By Rodrigo Zepeda, CEO,
[Part II of a four part blog series]
In order to gain a better and more in-depth understand of greenwashing, it is helpful to first venture beyond mere definitions and to look at what it may entail, as well as its impact on financial investments in practice. In the United States (US),
at the beginning of 2010 it was identified that professionally managed assets that employed socially responsible investment strategies (which included environmental performance), were valued at $3.07 trillion (Delmas
and Burbano 2011, p. 64). These types of green investments were not new – in 1995 there was already approximately $639 billion placed in such investments identified in the US (Delmas
and Burbano 2011, p. 64).
Even as far back as 2011, it was acknowledged that more and more firms were actively engaging in greenwashing practices, and that this “skyrocketing incidence of greenwashing”, could have highly profound negative effects on both consumer confidence
in green products, and investor confidence in environmentally friendly firms (Delmas and Burbano 2011, pp. 64-65). As such, if you are the
government of a country, clearly these were not the types or size of investments that you should have been ignoring.
THE DRIVERS OF GREENWASHING
At that time, it was contended that the limited and lax regulatory environment, combined with uncertain enforcement, were key drivers of greenwashing in the US (Delmas
and Burbano 2011, p. 65). These drivers of greenwashing were identified as being split across three levels, namely external drivers, organisational drivers, and individual psychological drivers:
(1) EXTERNAL DRIVERS
(a) market external drivers (consumer demand, investor demand, competitive pressure);
(b) non-market external drivers (lax/uncertain regulatory environment, monitoring activities by activists, the media, and non-governmental organisations (NGOs));
(2) ORGANISATIONAL DRIVERS
(a) firm characteristics;
(b) effectiveness of intra-firm communication;
(c) incentive structure and culture;
(d) organisational inertia;
(3) INDIVIDUAL PSYCHOLOGICAL DRIVERS
(a) optimistic bias;
(b) narrow decision framing;
(c) hyperbolic intertemporal discounting;
(Delmas and Burbano 2011, p. 68).
The application of these drivers in practice was identified as being context sensitive. For instance, market external drivers might act heavily within a particular industry (e.g., retail textile industry), which might force certain types of firms in competition
with each other to adopt green practices because other competing firms had already done so. If Starbucks implements a range of green and environmentally friendly policies for its services and products, these may pressure other coffee stores and food stores
to implement simliar policies to prevent possible loss of customers.
In fast-moving industries, this can lead to green and environmentally friendly policies being adopted rapidly by firms to keep up with market competition, but which may not fully reflect operational facts.

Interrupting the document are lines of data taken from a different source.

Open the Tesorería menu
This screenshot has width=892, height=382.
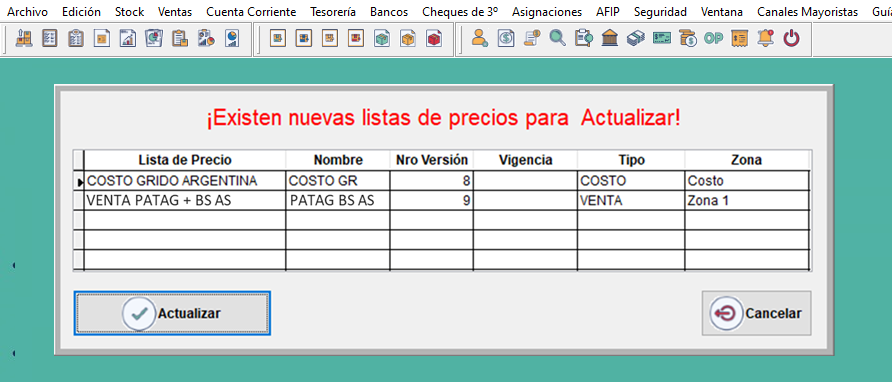pos(333,12)
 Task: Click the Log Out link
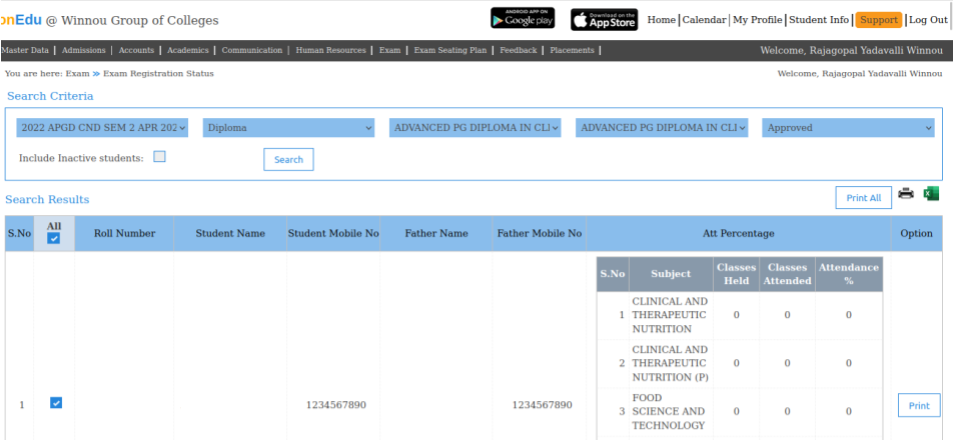click(928, 20)
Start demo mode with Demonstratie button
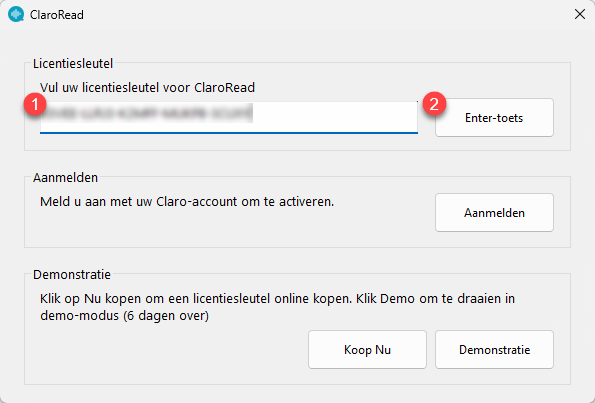Image resolution: width=595 pixels, height=403 pixels. [494, 349]

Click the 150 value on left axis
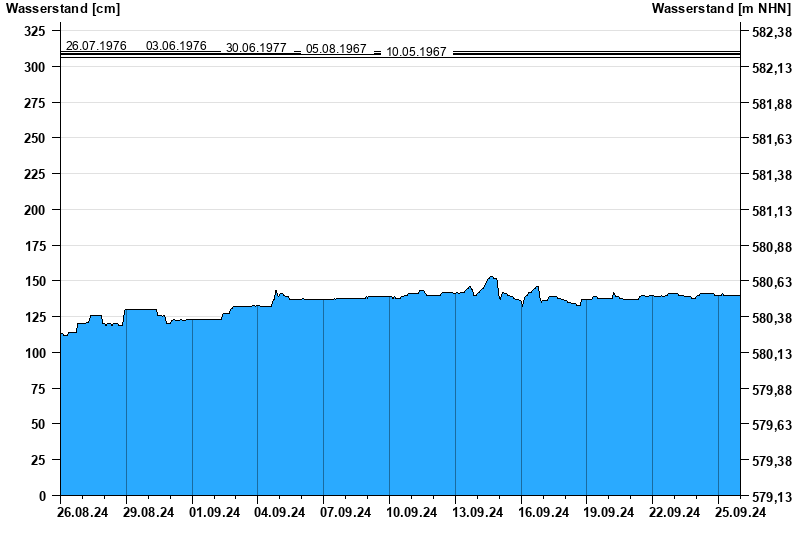pyautogui.click(x=34, y=282)
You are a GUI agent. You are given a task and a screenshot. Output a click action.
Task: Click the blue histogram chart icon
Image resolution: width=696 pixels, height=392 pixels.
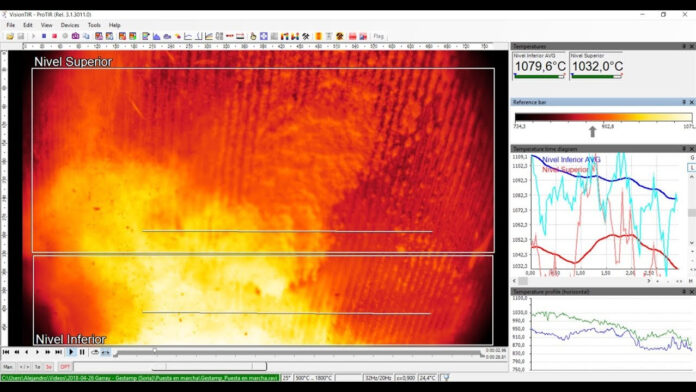pos(156,36)
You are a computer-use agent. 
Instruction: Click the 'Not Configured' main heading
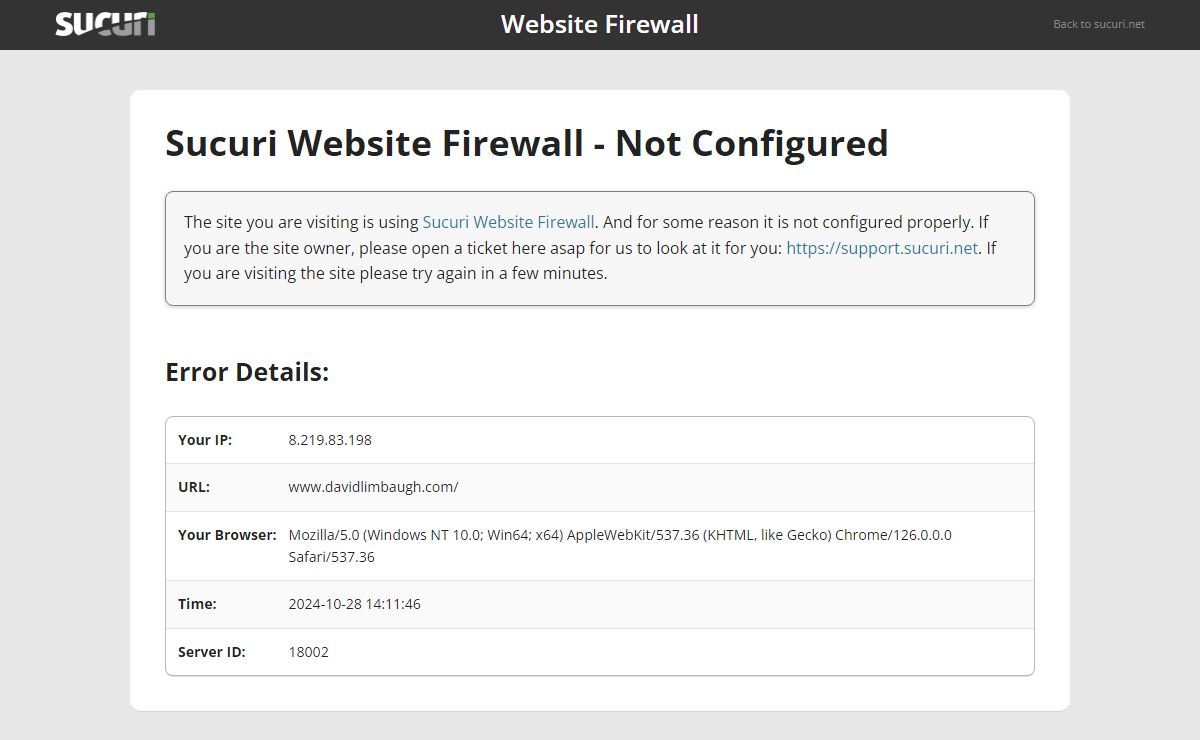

In parallel, the lax and uncertain existing regulatory
environment impacted upon greenwashing, because firms tended not to fear enforcement activities by regulatory authorities.
However, activists, the media, and NGOs might heavily influence the greenwashing activities of certain firms within certain industries owing to a greater risk of public exposure of potential greenwashing activities, and any attendant negative reputational
damage that might materialise. At an organisational level, the characteristics of firms such as size, industry, profitability, resources, and competencies undoubtedly influenced greenwashing activities.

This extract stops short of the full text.